-------- Given information
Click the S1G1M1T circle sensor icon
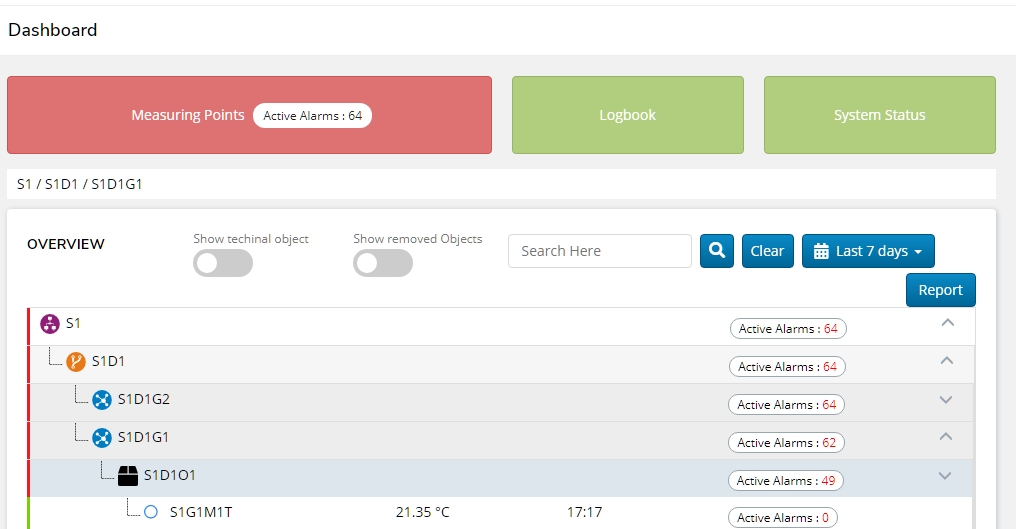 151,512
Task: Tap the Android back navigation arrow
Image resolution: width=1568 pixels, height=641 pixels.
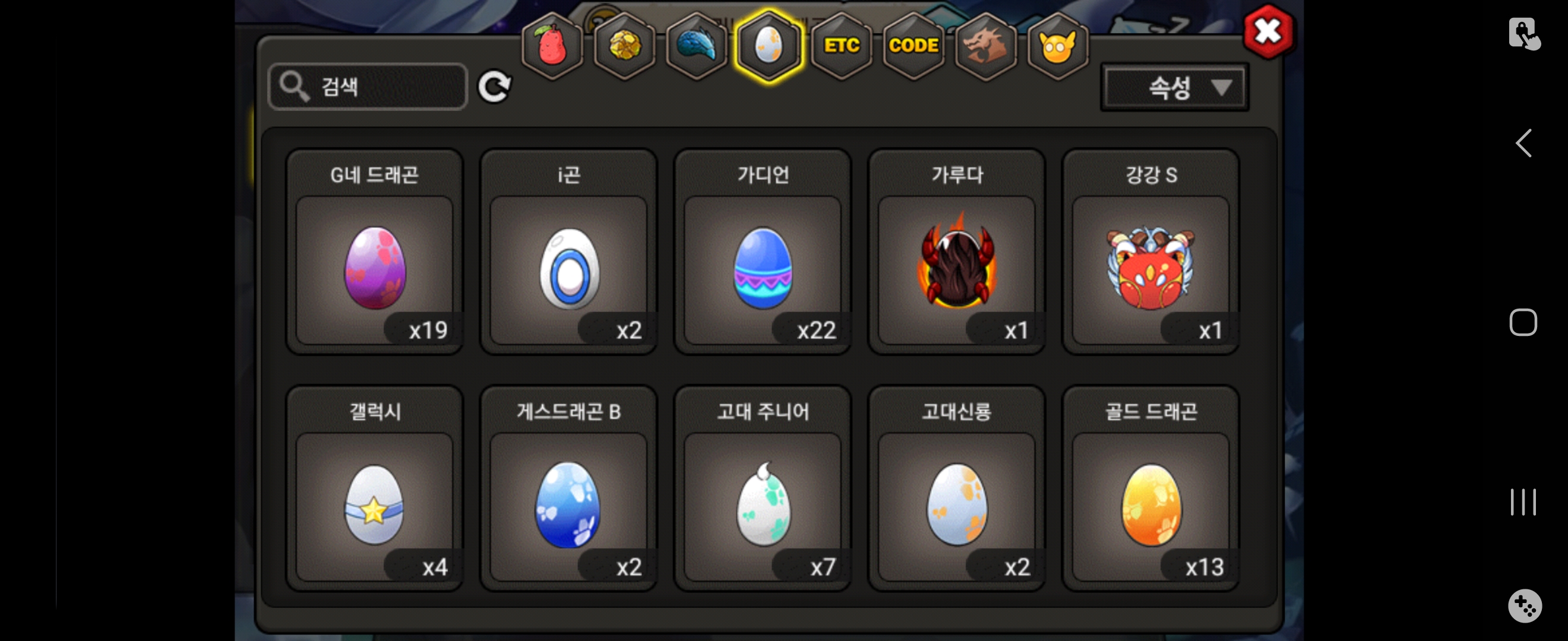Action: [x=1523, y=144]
----------------
• [Directions]: Return every line above word for word, minus images.

• [Solution to this exercise]:
Click the S1G1M1T circle sensor icon
 151,512
Task: Tap the Android back navigation arrow
Image resolution: width=1568 pixels, height=641 pixels.
Action: [x=1523, y=144]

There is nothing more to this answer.